Quant à Fattah, cela a été avec Tilila, un groupe très célèbre dans le Souss et
sa région pendant les années 80 et 90.
Le bac en poche, nos deux artistes débarquent à Marrakech pour s’inscrire dans
le département de littérature anglaise à l’Université de Qadi Ayyad. C’est là
qu’ils se sont connus grâce au cousin de Fattah, Bouhcine, qui n’est que le
chanteur vedette du groupe Tilila. Et depuis, c’est la grande amitié. Elle en a
découlé, musicalement parlant, la naissance d’un groupe qui était très connu à
Marrakech et sa région, Imdayazen. Cette formation a enregistré plusieurs albums
qui tournent tous autour des thèmes chers au mouvement culturel amazigh (MCA):
identité, démocratie, universalité….
Nos deux artistes reconnaissent très fièrement qu’ils sont redevables au
mouvement culturel amazigh. Ils se considèrent même comme ses purs produits. Il
suffit d’écouter un laps de temps les compositions d’Aza pour s’en rendre
compte.
Quant à leur avis sur la nouvelle vague de la musique amazighe représentée par
Yuba, Agizul, Masnissa, Tafsut, Mellal…, les membres d’Aza «trouvent que c’est
une très bonne chose de moderniser la musique amazighe. Mais il faut que les
paroles soient accessibles. La complexité et les formules absconses sont tout
simplement à proscrire, surtout en ce moment où le mouvement amazigh a besoin de
s’implanter dans les masses. Il faut parler le langage de la simplicité pour que
notre message soit audible.»
À nous l’Amérique!
Licencié de l’Université Qadi Ayyad, et devant les horizons bouchés, Mohamed a
été le premier à émigrer en 1988. Destination les États-Unis. Au bout de trois
ans, c’est le retour à la case départ, à savoir le Maroc. Mais au bout d’une
année, c’est le départ une fois de plus aux États-Unis avec son ami de toujours,
Fattah. Là, ils s’installent sur la côte Ouest, et plus précisément à Santa Cruz
en Californie.
C’est là qu’ils ont eu l’idée de fonder un groupe musical. Ce qui n’a pas tardé
à se concrétiser avec la fondation du groupe Aza, un nom ô combien symbolique,
qui a produit un premier album très réussi, car très original. Un deuxième est
sur la route. Espérons qu’il soit comme le premier et même mieux!

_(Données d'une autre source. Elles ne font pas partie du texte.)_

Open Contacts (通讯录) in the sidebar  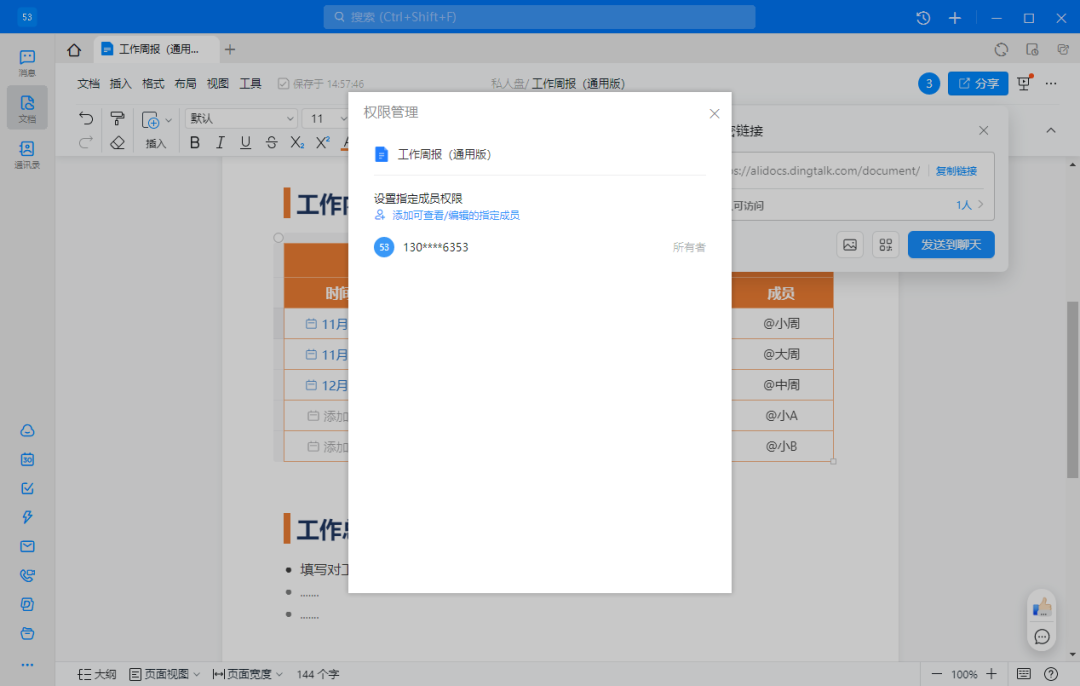27,154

Et cerise sur le gâteau, Aza a pu, grâce à sa persévérance, décrocher une bourse
du Conseil culturel de la ville de Santa Cruz pour organiser un festival amazigh
avec la participation de l’infatigable anthropologue Hélène Hagan et du kabyle
Moh Alilèche. Un festival qui a d’ailleurs eu lieu. Les échos que nous en avons
sont très positifs. Une deuxième édition a toutes les chances d’avoir lieu
l’année prochaine.
En outre, le groupe est en contact avec le seul Marocain qui travaille à la
NASA, Kamal Al-Ouadghiri, qui, semble-t-il, est un amoureux de la culture
amazighe; et cela afin d’organiser une autre manifestation culturelle à
l’Université de Californie à Los Angeles (UCLA).
Quant au Maroc, à ce jour, Aza n’a reçu aucune invitation pour participer à la
multitude de festivals qui s’y déroulent chaque année. D’ailleurs, ce serait une
bonne idée si les responsables de Timitar pensent à le programmer dans sa
prochaine édition. Car il le mérite amplement vu la qualité indiscutable de sa
musique. Mais comme l’a si bien exprimé Fattah sous forme d’un adage bien de
chez nous: «ahwach n tmazirt ur a isshdar » (la musique de chez nous ne fait pas
danser). Mais l’espoir est permis même s’il ne faut pas s’illusionner.
En tout cas, le groupe Aza étudiera minutieusement toute proposition sérieuse en
vue de participer à n’importe quelle manifestation culturelle, et même, pourquoi
pas, faire une tournée au Maroc voire en Europe. Pour le contacter, il faut
juste se connecter sur son site Internet: www.azamusic.net
Ils vont probablement chanter ses paroles dans leur prochain album qu’ils m’ont
interprétées a cappella:
Ddan-d irumiyen gin agh d ibarbaren
Ddun-d waàraben fkin agh idurar
Ifdv n tikkal a nsella iw awal a-n
Izd a nalla, ar nsmummiy, ar nettals i tilli zrinin
Ngwin iw attvan negh
Gelb at awa gh ixf nek, a tmdvaram
Ikka-d uhladv aguns n tgmmi lli darngh
Kullu wan-d igan amaynu nazzl sis
Ndver-n, nettu agayyu negh, neskr gis u darngh
Lsagh, ar nsawal, ar nswingim zund nettan
Yak Ibn tumert iga nit u darnegh,
Ura yak Ibn Yassin iga nit u darnegh
Ma yyi iga, ma-d agh isker, ma yyi-d ifl
Is ghad lkemn is nakeren izvuran
Itfar ixsan aylligh gisen skern izakren.